AIADMK on a tight rope in seat talks

Senior ministers S.P Velumani and P. Thangamani are holding most of the talks with BJP's main negotiator Nirmala Sitharaman.

Update: 2019-02-07 20:11 GMT
SP Velumani

Chennai: The ruling AIADMK has settled down to the ‘inevitable’ alliance with the BJP for the coming Lok Sabha elections and a formal announcement is expected “very shortly” once the few hiccups over the sharing of constituencies are got over, according to informed sources.

“The BJP is driving hard bargain for some seats in the AIADMK stronghold, particularly in the Kongu belt in the northwest, where the ruling party had the best harvest in the 2016 Assembly polls. This is hurting us at the negotiations,” says an AIADMK senior requesting anonymity.

Senior ministers S.P Velumani and P. Thangamani are holding most of the talks with BJP’s main negotiator Nirmala Sitharaman. The tough Raksha Mantri comes every time thoroughly prepared with “figures and faces” — stats of previous voting percentages and the identities of people with good images and not-so-good public reckoning at the various zones and constituencies — and she makes sure of starting the bargaining with what’s best for her party in the prevailing situation, explains another party source.

The ‘prevailing situation’, as everyone is aware, is that the BJP has further dropped on its poor patronage in the Dravidian electorate in recent months. “It all started with the demonitisation and then the GST. Then there have been agitations, some of them violent, on multiple issues such as Sterlite and hydrocarbons. While the Seemans, the Vaikos and the multiple fringe outfits, besides of course the flashy Kamal Haasan, have been ripping apart the BJP, PM Modi included, there has not been any hard explaining of the NDA initiatives for positive development initiatives. We really have to start from scratch”, wailed an AIADMK leader, adding sourly that there “is hardly much time to do the repairing of hostile perceptions”.

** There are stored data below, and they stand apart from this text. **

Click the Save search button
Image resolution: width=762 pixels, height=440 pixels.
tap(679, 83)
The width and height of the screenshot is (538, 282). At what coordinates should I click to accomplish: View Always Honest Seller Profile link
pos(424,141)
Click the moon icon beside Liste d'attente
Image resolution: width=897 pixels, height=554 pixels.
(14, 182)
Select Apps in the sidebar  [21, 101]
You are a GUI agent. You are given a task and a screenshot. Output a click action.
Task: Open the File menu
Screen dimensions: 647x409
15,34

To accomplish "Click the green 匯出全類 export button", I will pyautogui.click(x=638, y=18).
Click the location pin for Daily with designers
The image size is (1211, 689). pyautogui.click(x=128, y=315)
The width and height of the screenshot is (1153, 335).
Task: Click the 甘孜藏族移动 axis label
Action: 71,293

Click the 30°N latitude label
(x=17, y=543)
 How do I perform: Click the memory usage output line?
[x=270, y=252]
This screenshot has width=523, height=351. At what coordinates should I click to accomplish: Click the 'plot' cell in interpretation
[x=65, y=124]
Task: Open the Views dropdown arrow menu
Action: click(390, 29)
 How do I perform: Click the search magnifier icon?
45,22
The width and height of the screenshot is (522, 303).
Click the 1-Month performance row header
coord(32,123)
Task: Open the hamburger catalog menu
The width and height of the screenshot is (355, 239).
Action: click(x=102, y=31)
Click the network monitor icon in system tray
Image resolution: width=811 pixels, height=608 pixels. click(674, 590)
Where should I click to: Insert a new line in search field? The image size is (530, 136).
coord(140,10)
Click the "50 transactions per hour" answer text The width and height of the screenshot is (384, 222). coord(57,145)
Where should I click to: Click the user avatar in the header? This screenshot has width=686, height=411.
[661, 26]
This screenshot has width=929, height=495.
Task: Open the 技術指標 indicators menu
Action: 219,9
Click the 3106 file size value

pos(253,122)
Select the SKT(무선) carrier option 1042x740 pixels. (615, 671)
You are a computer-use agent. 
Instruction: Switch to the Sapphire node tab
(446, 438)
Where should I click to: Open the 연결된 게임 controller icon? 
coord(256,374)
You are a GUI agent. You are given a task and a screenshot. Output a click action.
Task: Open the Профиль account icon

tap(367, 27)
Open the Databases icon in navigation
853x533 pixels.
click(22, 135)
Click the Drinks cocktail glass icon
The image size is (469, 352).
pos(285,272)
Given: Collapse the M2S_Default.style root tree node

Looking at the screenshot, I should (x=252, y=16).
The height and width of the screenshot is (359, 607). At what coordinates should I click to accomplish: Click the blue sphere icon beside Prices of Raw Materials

And it’s been against such a rickety backdrop that the seat-sharing talks have been moving for the AIADMK’s saffron alliance; not to forget the “other big setback”, namely the absence of Amma from the poll scene. “Had she been alive now, Amma would have most certainly decided to go it alone and even improved upon the 2014 score of 37/39 seats. But she is not there and we are having multiple problems in our House”, said this AIADMK functionary.

The ‘multiple problems’ have been often bared by the opposition parties and leaders, DMK chief Stalin in particular, when they insist that the Edappadi K. Palaniswami government functions as the BJP’s lackey because of ‘skeletons in the cupboard’.

And so it must come as little surprise when news trickles out of the political corridors that the BJP has been making audacious bids to pluck plum seats from the AIADMK turf for its chosen candidates. Some of the names doing the rounds are, BJP controversial national secretary H. Raja (Sivaganga or Madurai), state secretary Vanathi Srinivasan (Coimbatore) and Union Minister Pon Radhakrishnan seeking to re-contest from his Kanyakumari seat. And then there’s state president Dr Tamilisai Sounderarajan reportedly wishing for the South Chennai seat.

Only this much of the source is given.